Before computers entered the picture, high-stakes essays were typically given scores by two trained human raters. If the scores differed by more than one point, a more experienced third rater would settle the disagreement. In this system, there is an easy way to measure reliability: by inter-rater agreement. If raters do not consistently agree within one point, their training may be at fault. If a rater consistently disagrees with how other raters look at the same essays, that rater probably needs extra training.

Various statistics have been proposed to measure inter-rater agreement. Among them are percent agreement, Scott's π, Cohen's κ, Krippendorf's α, Pearson's correlation coefficient r, Spearman's rank correlation coefficient ρ, and Lin's concordance correlation coefficient.

Percent agreement is a simple statistic applicable to grading scales with scores from 1 to n, where usually 4 ≤ n ≤ 6. It is reported as three figures, each a percent of the total number of essays scored: exact agreement (the two raters gave the essay the same score), adjacent agreement (the raters differed by at most one point; this includes exact agreement), and extreme disagreement (the raters differed by more than two points). Expert human graders were found to achieve exact agreement on 53% to 81% of all essays, and adjacent agreement on 97% to 100%.

Inter-rater agreement can now be applied to measuring the computer's performance. A set of essays is given to two human raters and an AES program. If the computer-assigned scores agree with one of the human raters as well as the raters agree with each other, the AES program is considered reliable. Alternatively, each essay is given a "true score" by taking the average of the two human raters' scores, and the two humans and the computer are compared on the basis of their agreement with the true score.

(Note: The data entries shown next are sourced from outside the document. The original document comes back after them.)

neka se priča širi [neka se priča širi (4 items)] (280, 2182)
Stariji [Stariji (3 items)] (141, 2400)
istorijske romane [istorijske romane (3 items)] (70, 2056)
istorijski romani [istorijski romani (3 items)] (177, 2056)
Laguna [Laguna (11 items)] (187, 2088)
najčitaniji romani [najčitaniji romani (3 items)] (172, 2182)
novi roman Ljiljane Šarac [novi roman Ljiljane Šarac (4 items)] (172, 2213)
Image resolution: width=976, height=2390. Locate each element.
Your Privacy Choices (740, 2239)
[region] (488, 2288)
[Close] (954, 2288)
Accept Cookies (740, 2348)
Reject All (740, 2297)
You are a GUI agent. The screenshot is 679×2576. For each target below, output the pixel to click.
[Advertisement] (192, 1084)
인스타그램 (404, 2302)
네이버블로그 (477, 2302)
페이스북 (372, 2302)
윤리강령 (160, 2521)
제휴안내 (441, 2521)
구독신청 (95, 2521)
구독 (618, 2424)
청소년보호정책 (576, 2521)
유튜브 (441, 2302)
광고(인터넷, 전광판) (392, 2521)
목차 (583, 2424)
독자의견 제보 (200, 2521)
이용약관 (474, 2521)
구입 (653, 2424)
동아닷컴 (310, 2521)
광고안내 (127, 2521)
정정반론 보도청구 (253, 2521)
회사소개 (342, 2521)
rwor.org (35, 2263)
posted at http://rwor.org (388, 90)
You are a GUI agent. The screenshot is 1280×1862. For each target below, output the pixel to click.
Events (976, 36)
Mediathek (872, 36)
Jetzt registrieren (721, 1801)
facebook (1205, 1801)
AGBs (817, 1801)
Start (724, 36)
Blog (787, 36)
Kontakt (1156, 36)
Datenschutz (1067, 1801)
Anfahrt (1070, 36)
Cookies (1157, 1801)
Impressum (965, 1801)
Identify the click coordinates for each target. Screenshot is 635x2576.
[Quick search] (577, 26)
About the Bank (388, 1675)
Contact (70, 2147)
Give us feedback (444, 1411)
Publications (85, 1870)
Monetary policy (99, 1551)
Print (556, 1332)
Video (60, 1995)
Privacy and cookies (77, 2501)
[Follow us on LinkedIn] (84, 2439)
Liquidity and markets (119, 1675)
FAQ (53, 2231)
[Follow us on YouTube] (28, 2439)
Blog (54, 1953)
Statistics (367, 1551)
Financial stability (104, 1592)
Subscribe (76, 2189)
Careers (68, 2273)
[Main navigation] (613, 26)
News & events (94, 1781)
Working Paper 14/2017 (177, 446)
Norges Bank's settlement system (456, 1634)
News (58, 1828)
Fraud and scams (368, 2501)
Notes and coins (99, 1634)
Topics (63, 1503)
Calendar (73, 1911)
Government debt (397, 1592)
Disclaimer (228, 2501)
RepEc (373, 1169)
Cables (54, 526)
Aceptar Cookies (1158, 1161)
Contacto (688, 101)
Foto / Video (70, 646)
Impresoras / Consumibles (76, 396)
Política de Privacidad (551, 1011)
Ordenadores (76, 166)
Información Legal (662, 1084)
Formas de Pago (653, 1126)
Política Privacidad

Some researchers have reported that their AES systems can, in fact, do better than a human. Page made this claim for PEG in 1994. Scott Elliot said in 2003 that IntelliMetric typically outperformed human scorers. AES machines, however, appear to be less reliable than human readers for any kind of complex writing test.

In current practice, high-stakes assessments such as the GMAT are always scored by at least one human. AES is used in place of a second rater. A human rater resolves any disagreements of more than one point.

==Criticism==
AES has been criticized on various grounds. Yang et al. mention "the over-reliance on surface features of responses, the insensitivity to the content of responses and to creativity, and the vulnerability to new types of cheating and test-taking strategies." Several critics are concerned that students' motivation will be diminished if they know that no human will read their writing. Among the most telling critiques are reports of intentionally gibberish essays being given high scores.

=== HumanReaders.Org Petition ===
On 12 March 2013, HumanReaders.Org launched an online petition, "Professionals Against Machine Scoring of Student Essays in High-Stakes Assessment". Within weeks, the petition gained thousands of signatures, including Noam Chomsky, and was cited in a number of newspapers, including The New York Times, and on a number of education and technology blogs.

The petition describes the use of AES for high-stakes testing as "trivial", "reductive", "inaccurate", "undiagnostic", "unfair" and "secretive".

In a detailed summary of research on AES, the petition site notes, "RESEARCH FINDINGS SHOW THAT no one—students, parents, teachers, employers, administrators, legislators—can rely on machine scoring of essays ... AND THAT machine scoring does not measure, and therefore does not promote, authentic acts of writing."

The petition specifically addresses the use of AES for high-stakes testing and says nothing about other possible uses.

==Software==
Most resources for automated essay scoring are proprietary.
- eRater – published by Educational Testing Service
- Intellimetric – by Vantage Learning
- Project Essay Grade – by Measurement, Inc.